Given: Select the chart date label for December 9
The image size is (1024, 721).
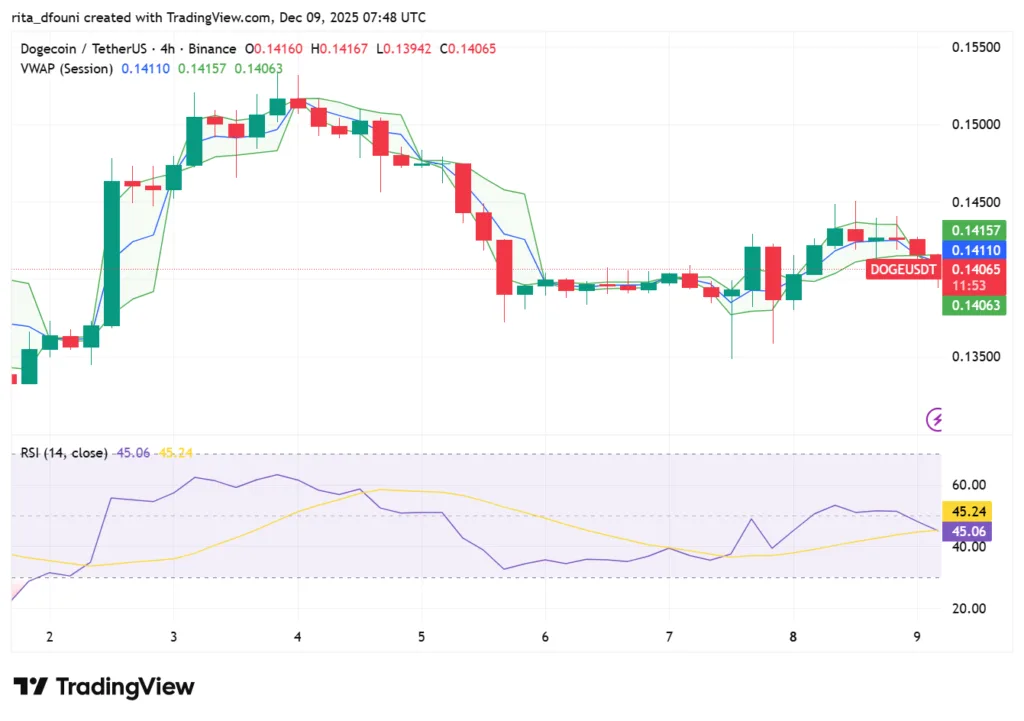Looking at the screenshot, I should pyautogui.click(x=917, y=636).
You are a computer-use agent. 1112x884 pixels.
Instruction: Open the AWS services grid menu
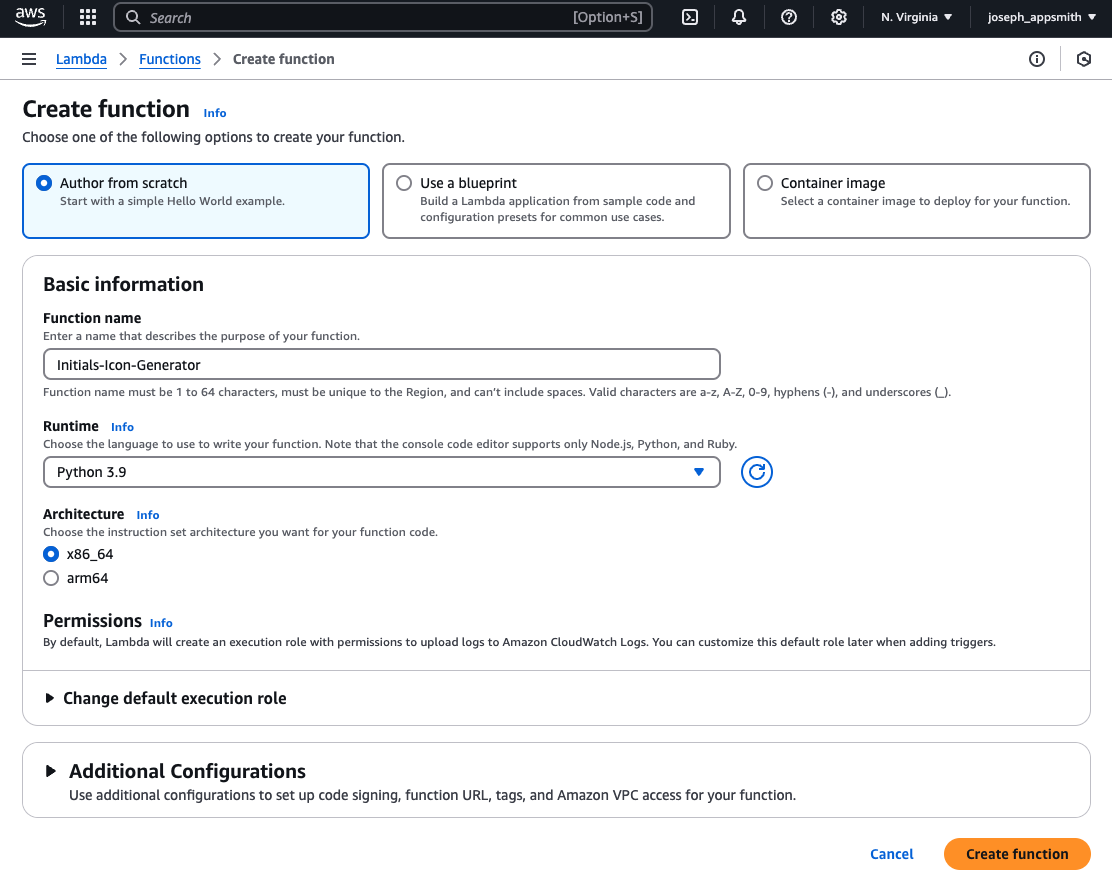click(88, 17)
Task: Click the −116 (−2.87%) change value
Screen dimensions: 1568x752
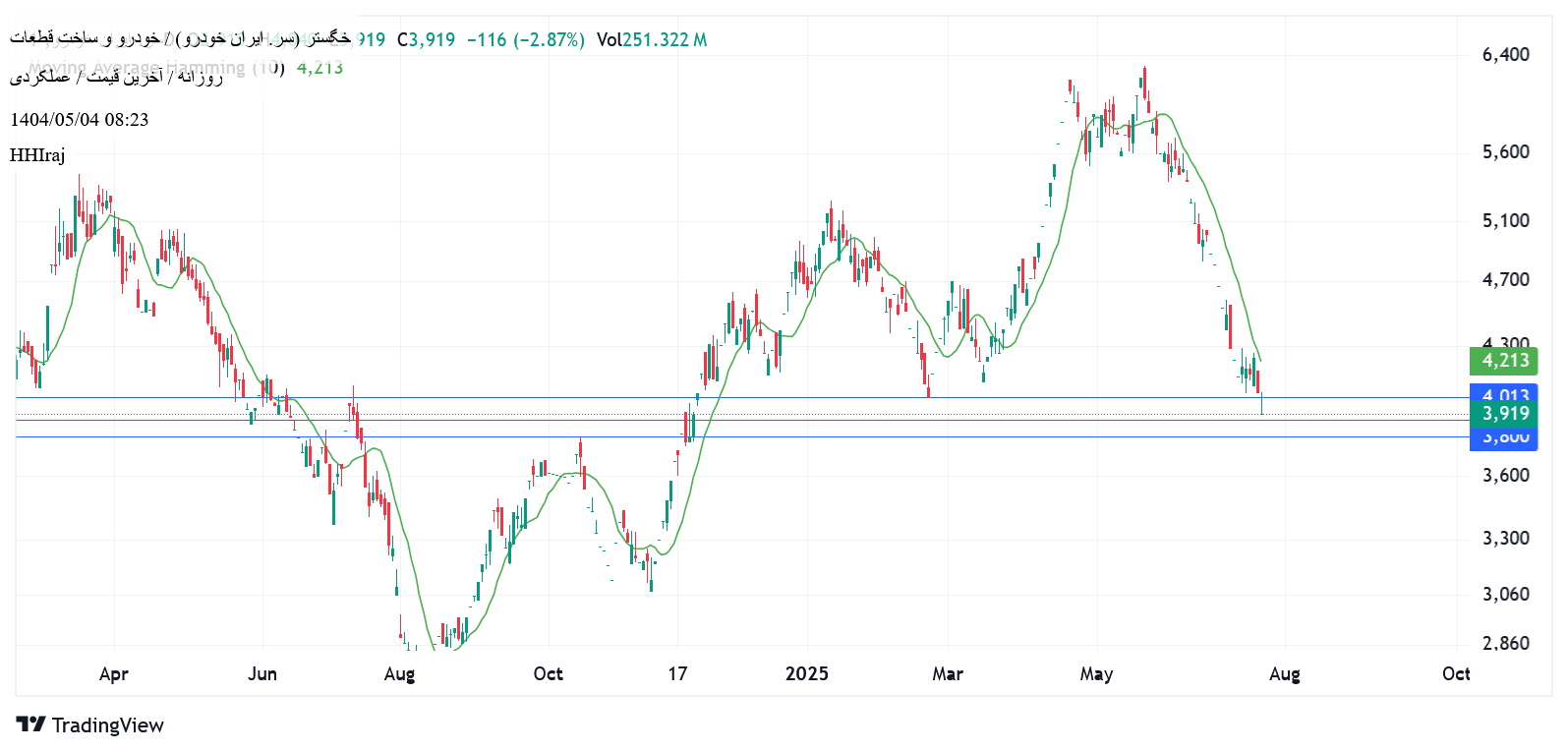Action: 525,40
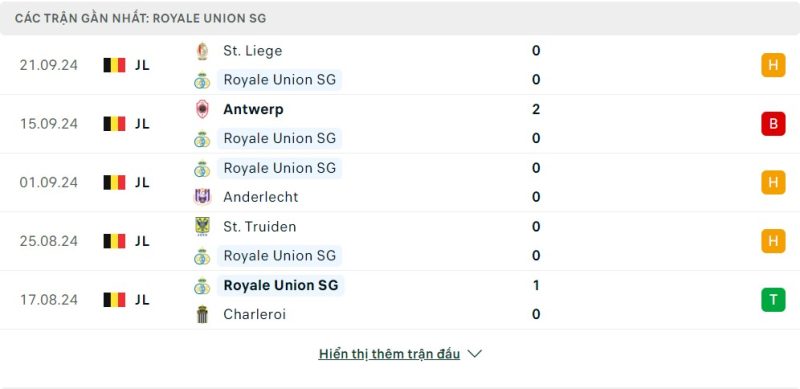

[Assigned task]:
Pictures are to be dropped; the lines from the start of the entries above through the line with "Task: Click the −116 (−2.87%) change value" are to be given again verbatim.

[Answer for this exercise]:
Given: Select the chart date label for December 9
The image size is (1024, 721).
Looking at the screenshot, I should pyautogui.click(x=917, y=636).
You are a computer-use agent. 1112x884 pixels.
Instruction: Open the AWS services grid menu
click(88, 17)
Task: Click the −116 (−2.87%) change value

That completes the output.